# Test Workflow Data Aggregation

-----------------------------------------------------------------
This example illustrates the aggregation of workflow (actions) data using the `github2pandas` repository. Here, all workflows are read out, filtered and displayed in terms of success or failure. 

In [None]:
from github2pandas.workflows import Workflows
from github2pandas.utility import Utility
from pathlib import Path
import pandas as pd
import os

## Basic Usage

The most important input parameter is an Repository object from PyGitHub-Package.

In [None]:
git_repo_name = "github2pandas"
git_repo_owner = "TUBAF-IFI-DiPiT"
    
default_data_folder = Path("data", git_repo_name)

github_token = os.environ['GITHUB_API_TOKEN']
# If you do not include your Github Token in .env, its neccessary to integrate it here. 
# github_token = "yourToken"

repo = Utility.get_repo(git_repo_owner, git_repo_name, github_token, default_data_folder)

The code snipet generates a raw data set based on repo information. The pandas Dataframe includes author´s information, timestamp and the general result of the workflow run. 

In [None]:
Workflows.generate_workflow_pandas_tables(repo=repo, data_root_dir=default_data_folder)

In [None]:
pd_workflow = Workflows.get_workflows(data_root_dir=default_data_folder)
pd_workflow.head(5)

In [None]:
pd_run = Workflows.get_workflows(data_root_dir=default_data_folder, filename = Workflows.WORKFLOWS_RUNS)
pd_run.head(5)

## Get workflow run logs
What happens during the workflow run. Let's take a closer view on log files of a specific Action run.

In [None]:
Workflows.download_workflow_log_files(repo=repo,
                                  github_token=github_token,
                                  workflow_run_id=1322994624,
                                  data_root_dir=default_data_folder)

The workflow logs are stored in the data folder of the project now.

## Check who prepared the workflows

For this request we have to merge Version data with Workflow information. 

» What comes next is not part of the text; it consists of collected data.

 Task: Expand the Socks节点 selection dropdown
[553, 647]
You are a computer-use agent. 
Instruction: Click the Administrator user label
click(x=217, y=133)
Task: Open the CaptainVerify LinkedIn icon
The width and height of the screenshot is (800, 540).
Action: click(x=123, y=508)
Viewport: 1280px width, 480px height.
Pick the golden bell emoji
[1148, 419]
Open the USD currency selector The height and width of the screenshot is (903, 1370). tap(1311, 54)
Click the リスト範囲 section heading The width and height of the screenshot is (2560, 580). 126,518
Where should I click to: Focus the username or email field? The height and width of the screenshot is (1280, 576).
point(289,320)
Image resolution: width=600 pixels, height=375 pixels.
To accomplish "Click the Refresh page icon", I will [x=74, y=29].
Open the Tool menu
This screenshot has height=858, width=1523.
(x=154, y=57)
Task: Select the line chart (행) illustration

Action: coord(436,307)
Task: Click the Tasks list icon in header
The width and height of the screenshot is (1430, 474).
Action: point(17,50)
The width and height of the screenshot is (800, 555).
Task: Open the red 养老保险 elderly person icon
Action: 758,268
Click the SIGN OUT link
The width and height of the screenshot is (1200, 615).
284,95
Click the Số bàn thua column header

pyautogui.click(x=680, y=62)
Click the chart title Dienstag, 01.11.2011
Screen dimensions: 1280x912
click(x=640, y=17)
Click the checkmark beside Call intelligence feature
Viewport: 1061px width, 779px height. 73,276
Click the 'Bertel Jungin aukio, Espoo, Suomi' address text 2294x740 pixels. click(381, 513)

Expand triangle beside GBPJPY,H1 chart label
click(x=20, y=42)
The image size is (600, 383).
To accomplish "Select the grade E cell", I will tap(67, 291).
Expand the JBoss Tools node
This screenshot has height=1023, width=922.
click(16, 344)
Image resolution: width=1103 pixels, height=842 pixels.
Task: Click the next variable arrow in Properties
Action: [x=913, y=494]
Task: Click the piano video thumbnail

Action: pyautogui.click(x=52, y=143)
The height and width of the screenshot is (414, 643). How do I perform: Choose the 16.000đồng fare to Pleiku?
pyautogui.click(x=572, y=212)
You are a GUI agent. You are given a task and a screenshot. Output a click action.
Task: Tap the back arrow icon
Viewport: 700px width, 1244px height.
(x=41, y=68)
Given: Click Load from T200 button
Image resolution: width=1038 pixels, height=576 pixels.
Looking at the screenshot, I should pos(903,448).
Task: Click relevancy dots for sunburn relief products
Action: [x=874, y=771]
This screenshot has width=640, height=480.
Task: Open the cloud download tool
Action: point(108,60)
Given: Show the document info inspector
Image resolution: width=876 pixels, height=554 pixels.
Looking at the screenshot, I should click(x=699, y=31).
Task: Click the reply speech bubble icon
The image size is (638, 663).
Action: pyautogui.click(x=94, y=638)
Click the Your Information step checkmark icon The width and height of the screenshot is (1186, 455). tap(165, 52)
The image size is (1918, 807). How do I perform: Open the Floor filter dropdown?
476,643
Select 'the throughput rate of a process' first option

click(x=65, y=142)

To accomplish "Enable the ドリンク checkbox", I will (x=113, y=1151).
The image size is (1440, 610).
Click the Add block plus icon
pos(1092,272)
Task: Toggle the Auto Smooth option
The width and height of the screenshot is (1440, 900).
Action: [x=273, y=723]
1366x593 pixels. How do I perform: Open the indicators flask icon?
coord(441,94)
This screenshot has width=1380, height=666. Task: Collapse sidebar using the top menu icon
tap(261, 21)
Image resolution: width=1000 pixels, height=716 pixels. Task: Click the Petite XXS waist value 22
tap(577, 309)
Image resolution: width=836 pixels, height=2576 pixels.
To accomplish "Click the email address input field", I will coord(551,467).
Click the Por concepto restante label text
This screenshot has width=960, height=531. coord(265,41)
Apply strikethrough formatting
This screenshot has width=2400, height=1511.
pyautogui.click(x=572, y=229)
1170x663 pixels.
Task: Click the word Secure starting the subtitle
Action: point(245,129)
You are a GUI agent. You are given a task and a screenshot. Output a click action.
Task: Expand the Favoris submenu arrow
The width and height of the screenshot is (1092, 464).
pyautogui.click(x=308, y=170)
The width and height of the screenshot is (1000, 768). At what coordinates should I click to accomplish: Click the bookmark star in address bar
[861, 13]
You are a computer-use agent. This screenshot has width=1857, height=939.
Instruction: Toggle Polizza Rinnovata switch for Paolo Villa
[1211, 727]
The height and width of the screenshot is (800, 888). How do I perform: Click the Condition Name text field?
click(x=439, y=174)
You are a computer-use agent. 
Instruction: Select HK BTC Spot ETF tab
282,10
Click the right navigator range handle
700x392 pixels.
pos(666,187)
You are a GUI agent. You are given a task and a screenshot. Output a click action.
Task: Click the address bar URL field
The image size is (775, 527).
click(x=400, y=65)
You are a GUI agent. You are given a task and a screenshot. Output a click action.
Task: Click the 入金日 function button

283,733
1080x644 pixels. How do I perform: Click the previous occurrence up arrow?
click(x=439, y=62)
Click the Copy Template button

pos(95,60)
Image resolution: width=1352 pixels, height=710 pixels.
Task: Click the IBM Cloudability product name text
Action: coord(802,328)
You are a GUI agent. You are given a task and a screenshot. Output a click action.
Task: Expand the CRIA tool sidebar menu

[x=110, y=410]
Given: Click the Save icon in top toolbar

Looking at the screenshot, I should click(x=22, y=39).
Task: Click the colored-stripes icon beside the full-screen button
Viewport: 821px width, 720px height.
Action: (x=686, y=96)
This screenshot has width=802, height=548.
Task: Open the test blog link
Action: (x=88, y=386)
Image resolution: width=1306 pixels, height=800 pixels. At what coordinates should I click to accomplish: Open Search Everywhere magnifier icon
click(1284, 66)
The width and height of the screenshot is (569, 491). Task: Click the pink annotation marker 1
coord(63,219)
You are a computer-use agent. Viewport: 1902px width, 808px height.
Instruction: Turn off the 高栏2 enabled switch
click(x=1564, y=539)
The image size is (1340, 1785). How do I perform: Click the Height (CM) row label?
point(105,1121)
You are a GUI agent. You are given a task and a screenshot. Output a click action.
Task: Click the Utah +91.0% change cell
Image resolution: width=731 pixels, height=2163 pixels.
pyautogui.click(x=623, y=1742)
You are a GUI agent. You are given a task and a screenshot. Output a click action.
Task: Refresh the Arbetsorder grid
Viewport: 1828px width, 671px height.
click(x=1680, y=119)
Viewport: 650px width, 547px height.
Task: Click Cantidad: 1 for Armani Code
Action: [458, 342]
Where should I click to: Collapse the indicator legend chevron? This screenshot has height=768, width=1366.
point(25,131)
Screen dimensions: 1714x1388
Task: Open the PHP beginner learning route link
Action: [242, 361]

1. Prepare commit, edits and workflow dataframes
2. Extract commits adressing workflow-folder `.github/workflow/` from edits
3. Identify authors integrating workflows

In [None]:
from github2pandas.version import Version
Version.clone_repository(repo=repo, data_root_dir=default_data_folder, github_token=github_token)
Version.no_of_proceses = 8
Version.generate_version_pandas_tables(repo=repo, data_root_dir=default_data_folder)

pd_edits = Version.get_version(data_root_dir=default_data_folder, filename=Version.VERSION_EDITS)
pd_commits = Version.get_version(data_root_dir=default_data_folder)

In [None]:
relevant_commits = pd_edits[pd_edits["new_path"].str.contains(".github/workflows/", na=False)][['commit_sha', 'filename']]
relevant_commits.drop_duplicates(inplace = True)
relevant_commits

In [None]:
pd.merge(relevant_commits, pd_commits[['author', 'commit_sha', 'commited_at']],
         how="left", left_on = "commit_sha", right_on = "commit_sha")